Perché non i riciclati? Manca invece una misura che poteva essere introdotta a costo zero, con beneficio per i produttori di sacchetti e per l’ambiente: stiamo parlando dell'esclusione dal divieto dei sacchetti in plastica riciclata, magari imponendo una logica di closed loop, ovvero prevedendo l'impiego di plastica rigenerata dagli stessi sacchetti, in forma esclusiva o prevalente. Ne avrebbe beneficiato anche il settore del riciclo di materie plastiche, che con la messa al bando degli shopper in polietilene vede ridursi la disponibilità di materia prima per i propri impianti.
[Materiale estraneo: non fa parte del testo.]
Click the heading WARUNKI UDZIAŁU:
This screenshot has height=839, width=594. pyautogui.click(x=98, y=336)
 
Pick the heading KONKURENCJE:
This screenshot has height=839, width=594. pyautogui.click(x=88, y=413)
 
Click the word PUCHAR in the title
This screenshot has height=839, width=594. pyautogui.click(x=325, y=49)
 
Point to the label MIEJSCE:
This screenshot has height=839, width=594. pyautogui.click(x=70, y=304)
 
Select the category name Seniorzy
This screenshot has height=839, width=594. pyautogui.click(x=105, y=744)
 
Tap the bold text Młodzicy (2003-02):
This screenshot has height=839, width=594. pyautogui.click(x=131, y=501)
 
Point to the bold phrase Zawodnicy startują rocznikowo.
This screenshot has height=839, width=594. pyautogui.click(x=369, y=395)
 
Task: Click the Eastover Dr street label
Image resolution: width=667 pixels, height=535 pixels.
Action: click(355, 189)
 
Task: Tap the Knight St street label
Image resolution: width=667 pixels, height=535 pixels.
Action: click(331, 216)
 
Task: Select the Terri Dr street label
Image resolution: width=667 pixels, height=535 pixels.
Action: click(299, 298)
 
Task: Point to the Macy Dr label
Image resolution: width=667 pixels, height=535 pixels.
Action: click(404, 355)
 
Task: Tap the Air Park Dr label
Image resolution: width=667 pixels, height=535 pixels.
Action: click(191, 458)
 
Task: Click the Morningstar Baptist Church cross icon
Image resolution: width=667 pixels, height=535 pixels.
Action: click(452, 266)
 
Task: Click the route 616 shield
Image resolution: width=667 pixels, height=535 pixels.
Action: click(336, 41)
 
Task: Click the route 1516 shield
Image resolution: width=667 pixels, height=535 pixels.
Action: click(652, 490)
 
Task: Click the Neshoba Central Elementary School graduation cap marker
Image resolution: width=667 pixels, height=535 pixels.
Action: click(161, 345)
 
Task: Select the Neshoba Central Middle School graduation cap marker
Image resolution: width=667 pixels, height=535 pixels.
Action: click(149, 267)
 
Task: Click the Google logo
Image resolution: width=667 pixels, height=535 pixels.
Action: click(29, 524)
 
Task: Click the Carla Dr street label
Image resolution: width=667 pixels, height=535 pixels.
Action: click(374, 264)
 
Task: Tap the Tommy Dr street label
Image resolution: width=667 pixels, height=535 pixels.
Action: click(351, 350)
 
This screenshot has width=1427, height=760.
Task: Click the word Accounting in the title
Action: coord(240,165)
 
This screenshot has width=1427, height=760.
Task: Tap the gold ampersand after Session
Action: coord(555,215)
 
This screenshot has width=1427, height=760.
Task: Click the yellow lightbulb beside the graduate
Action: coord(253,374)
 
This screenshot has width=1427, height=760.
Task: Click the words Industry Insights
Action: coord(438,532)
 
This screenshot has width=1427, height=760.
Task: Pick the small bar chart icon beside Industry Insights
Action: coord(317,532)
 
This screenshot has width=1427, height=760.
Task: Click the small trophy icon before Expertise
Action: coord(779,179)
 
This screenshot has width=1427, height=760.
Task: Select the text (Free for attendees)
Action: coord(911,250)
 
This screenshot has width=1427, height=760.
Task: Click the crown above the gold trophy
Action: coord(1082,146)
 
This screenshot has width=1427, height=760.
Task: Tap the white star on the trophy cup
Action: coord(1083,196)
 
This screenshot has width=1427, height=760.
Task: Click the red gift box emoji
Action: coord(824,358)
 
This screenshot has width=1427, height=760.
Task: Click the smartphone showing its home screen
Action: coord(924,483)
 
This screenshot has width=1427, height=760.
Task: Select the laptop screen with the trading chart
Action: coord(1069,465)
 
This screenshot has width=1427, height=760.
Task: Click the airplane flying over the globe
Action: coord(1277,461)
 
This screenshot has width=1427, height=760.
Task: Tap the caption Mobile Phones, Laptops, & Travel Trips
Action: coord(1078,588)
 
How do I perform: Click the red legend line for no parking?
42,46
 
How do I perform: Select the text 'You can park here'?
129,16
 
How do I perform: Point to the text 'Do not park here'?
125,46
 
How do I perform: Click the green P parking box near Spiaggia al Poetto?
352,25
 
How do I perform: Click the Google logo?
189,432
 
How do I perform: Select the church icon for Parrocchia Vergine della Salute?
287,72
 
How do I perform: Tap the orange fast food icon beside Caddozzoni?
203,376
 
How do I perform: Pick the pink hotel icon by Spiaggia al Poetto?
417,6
Meno o più plastica? Se poi la ratio del divieto è ridurre la quantità di plastica immessa al consumo, sarebbe stato meglio condurre preventivamente uno studio sugli effetti di tale provvedimento sul mercato finale. Perché se è vero che gli italiani hanno riscoperto il valore della sporta (sacco riutilizzabile) è anche vero che i vecchi shopper in polietilene, robusti pur non essendo spessi, erano utilizzati per svariati usi prima di finire la loro vita come sacchetti della spazzatura, dove conferire l’indifferenziato; sacchetti che oggi vengono comunque prodotti, acquistati e utilizzati (qualcuno dice in quantità notevolmente superiori al passato). C'è chi fa notare che i sacchetti in bioplastica, per garantire prestazioni accettabili, devono essere più spessi di quelli tradizionali, richiedendo quindi un maggior impiego di energia e materie prime (anche fossili, visto che circa il 50 per cento del materiale utilizzato oggi nei bioshopper non è biobased). Per non parlare dello spessore minimo, che avrà come risultato un aumento della quantità di plastica utilizzata, ben oltre quanto richiesto da un punto di vista tecnico. E poi, perché differenziare i sacchi alimentari da quelli destinati ad altri usi?